The most common mechanism of injury is rolling over on the outside of the ankle which sprains the lateral ligament complex. Athletes will often sprain the ligament when landing from a jump, especially when landing on another players’ foot.

There are three grades of ligament sprain. Patients with a grade one sprain have micro-tearing of the lateral ligament and will usually be able to weight bear after the injury. Grade two ligament sprains are accompanied by more swelling and visible bruising as the ligament fibers are more torn and there is definite instability. Weight bearing is painful, and patients will usually hop off the field or court. They may require crutches for a few days. Grade three tears are significant with marked instability. The patient cannot weight bear and requires crutches. Initially, ankle mobility is greatly reduced due to pain. An X-ray should be taken if there is marked pain and the patient cannot walk four steps immediately following the injury. With some ankle sprains, the torn ligament can pull a small chip of bone off its attachment; this is known as an avulsion fracture and will usually appear on an X-ray.

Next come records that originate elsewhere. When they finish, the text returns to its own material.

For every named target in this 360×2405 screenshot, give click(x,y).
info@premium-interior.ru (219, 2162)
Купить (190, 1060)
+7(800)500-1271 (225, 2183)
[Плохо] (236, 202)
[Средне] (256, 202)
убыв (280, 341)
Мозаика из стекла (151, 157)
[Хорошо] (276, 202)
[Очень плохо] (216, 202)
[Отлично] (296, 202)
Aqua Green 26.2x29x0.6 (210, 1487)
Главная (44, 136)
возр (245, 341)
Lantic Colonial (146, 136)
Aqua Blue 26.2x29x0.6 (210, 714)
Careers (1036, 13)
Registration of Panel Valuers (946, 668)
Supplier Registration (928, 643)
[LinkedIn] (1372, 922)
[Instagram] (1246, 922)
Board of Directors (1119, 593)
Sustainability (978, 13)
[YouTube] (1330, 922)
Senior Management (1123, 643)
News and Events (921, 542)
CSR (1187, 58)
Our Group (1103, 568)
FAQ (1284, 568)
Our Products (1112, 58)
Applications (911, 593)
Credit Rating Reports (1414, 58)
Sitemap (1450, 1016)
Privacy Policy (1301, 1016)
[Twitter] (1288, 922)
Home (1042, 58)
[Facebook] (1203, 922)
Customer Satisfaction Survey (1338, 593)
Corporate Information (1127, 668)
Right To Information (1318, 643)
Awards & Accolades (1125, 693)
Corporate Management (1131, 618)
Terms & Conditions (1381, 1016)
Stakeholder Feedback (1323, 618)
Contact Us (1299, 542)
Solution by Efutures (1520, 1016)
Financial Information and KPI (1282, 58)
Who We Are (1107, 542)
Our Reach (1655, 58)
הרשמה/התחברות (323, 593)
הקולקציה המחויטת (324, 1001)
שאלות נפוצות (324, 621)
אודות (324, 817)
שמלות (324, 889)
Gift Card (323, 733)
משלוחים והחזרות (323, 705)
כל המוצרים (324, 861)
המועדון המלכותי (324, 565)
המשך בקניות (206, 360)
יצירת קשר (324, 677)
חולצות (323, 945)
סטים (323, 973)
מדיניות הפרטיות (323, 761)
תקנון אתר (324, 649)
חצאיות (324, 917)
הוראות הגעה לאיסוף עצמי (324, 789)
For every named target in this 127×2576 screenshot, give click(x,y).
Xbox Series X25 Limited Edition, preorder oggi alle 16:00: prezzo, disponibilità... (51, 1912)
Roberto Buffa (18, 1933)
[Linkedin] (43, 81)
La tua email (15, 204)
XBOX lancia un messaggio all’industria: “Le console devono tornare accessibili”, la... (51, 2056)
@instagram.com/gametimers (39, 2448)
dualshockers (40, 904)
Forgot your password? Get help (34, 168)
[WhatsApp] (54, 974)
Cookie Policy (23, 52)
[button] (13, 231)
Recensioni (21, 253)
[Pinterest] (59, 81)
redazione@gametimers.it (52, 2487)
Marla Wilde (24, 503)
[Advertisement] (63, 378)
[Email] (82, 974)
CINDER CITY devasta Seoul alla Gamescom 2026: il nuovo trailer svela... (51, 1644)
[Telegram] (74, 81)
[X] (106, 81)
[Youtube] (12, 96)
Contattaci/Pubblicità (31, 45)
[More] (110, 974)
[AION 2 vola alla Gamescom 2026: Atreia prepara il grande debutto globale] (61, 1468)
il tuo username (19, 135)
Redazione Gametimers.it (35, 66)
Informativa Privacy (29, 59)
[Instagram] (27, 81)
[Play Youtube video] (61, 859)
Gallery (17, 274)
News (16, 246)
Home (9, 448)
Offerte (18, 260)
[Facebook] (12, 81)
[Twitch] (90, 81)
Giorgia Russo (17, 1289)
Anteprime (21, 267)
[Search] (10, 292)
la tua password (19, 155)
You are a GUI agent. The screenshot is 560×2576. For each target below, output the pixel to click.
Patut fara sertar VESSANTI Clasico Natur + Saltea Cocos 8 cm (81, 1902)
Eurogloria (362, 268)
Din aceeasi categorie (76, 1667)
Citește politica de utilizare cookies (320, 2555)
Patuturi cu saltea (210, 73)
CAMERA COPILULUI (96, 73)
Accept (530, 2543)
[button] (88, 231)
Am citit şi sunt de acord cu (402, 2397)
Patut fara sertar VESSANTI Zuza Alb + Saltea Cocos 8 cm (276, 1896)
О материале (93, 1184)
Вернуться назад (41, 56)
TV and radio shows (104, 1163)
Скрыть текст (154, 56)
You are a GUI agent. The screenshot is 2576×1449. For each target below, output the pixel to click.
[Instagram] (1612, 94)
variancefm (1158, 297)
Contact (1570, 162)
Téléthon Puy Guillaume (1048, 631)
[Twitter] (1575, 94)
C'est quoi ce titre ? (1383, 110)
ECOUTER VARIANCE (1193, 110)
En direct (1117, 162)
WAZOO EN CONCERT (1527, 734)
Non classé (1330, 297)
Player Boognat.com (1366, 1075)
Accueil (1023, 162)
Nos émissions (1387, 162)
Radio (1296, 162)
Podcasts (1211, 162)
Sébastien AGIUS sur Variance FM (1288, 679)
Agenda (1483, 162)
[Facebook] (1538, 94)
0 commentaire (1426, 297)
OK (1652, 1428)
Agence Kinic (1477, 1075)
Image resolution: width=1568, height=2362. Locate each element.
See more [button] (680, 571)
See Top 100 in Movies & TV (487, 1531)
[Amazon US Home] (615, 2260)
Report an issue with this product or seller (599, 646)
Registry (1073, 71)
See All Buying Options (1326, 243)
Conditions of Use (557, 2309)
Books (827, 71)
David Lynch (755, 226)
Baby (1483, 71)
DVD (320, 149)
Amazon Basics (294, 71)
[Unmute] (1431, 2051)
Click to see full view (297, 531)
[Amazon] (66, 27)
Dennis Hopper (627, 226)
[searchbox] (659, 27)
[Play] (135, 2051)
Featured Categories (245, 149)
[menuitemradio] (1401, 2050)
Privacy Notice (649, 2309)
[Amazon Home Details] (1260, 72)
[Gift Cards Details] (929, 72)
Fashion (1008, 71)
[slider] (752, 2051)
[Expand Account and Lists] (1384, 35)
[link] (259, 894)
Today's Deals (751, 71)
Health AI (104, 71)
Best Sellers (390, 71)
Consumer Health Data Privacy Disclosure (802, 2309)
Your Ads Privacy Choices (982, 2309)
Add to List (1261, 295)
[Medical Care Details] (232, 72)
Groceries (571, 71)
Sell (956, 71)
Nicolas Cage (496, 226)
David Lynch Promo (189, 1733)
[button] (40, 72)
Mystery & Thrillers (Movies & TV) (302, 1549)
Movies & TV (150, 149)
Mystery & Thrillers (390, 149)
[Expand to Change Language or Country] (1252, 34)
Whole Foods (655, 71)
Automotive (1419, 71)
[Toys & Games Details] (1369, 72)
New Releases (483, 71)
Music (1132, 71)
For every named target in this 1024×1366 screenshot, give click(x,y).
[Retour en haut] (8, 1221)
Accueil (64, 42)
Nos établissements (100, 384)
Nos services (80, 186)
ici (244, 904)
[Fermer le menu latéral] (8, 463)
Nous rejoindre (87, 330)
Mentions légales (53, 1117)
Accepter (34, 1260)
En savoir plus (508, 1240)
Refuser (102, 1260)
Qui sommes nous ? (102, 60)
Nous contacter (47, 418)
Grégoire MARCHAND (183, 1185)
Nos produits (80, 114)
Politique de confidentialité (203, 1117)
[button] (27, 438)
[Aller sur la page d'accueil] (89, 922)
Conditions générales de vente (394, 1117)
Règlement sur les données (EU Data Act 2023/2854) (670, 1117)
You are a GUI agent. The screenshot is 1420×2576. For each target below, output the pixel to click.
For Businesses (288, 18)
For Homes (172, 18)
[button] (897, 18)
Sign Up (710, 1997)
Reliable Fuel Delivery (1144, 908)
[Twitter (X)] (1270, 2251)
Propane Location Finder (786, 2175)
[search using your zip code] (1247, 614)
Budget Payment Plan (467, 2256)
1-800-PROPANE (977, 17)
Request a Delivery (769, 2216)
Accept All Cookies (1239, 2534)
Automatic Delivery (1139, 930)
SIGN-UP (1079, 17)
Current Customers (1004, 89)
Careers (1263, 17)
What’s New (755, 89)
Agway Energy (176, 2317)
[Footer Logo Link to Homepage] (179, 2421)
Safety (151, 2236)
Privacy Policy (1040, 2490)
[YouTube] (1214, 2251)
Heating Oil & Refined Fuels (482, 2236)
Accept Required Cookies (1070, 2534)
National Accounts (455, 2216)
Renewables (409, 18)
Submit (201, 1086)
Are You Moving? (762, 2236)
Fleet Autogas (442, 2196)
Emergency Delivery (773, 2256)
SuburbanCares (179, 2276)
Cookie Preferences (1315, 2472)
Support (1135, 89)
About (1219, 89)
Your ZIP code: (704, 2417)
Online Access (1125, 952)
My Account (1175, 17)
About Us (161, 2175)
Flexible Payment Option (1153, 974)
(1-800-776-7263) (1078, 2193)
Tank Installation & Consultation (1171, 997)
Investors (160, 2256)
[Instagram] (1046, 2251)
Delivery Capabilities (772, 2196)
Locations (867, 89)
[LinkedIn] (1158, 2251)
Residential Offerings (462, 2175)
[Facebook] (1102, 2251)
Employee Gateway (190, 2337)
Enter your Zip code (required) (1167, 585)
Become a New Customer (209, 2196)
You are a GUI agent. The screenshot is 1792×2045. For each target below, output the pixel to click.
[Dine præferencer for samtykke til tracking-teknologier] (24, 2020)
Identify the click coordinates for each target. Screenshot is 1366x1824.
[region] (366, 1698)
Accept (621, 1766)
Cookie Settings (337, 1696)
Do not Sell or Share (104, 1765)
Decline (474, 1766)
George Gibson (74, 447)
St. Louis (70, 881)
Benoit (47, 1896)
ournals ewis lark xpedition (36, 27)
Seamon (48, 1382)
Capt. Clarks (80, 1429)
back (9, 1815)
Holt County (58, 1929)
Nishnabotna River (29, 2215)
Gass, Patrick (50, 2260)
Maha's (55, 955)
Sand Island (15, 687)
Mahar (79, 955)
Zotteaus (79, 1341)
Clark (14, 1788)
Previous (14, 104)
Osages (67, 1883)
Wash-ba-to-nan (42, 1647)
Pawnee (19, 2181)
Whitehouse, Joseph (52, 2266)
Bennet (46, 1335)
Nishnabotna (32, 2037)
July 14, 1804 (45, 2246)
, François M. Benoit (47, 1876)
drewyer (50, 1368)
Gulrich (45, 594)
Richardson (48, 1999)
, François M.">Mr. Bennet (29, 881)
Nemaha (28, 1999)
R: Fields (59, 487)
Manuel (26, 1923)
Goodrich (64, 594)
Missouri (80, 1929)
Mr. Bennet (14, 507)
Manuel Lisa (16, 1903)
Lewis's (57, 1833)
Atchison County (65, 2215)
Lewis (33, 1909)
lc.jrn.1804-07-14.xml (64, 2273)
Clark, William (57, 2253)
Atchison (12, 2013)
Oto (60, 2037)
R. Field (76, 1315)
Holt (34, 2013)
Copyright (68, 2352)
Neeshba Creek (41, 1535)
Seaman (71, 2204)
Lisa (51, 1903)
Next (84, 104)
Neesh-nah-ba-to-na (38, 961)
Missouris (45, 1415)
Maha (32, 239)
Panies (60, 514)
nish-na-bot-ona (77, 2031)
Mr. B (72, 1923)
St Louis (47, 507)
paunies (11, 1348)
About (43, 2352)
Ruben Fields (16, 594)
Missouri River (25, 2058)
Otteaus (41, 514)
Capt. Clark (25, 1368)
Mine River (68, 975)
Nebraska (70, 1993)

Treatment varies depending on the grade of sprain and the stage of healing. In the acute inflammatory phase, the RICE method (rest, ice, compression and elevation) is employed. Taping and bracing are important to provide stability and prevent re-injury. Grade three sprains and severe grade two sprains require an air cast to immobilize and allow healing of the torn ligament. Moreover, crutches are used for protective weight bearing. People often ask if they should be walking on a sprained ankle. I advise people to listen to their body; if it hurts to fully weight bear then use crutches or a cane to reduce the load on the injured ankle. Specific active movement starts in the first week and progresses to resisted strengthening exercises. Weight bearing progresses as able. Eventually, balance drills, hopping and running are given, usually around the fourth week for grade two sprains. Return to sport should be gradual and use of a brace is recommended.

Grade one ankle sprains resolve fairly quickly, usually in one to three weeks. Grade two sprains take four to six weeks and grade three sprains require a few months. The body has stages of healing which dictate our recovery. Scar tissue only starts to be laid down in the second week after an injury and is not strong until four to six weeks post injury.

The goal of physiotherapy is to produce strong yet extensible scar tissue, regain normal strength and balance and ultimately allow a resumption of sporting activities without pain or dysfunction.


Susan Reive is a physiotherapist at the Ottawa Physiotherapy and Sports Clinic in the Glebe.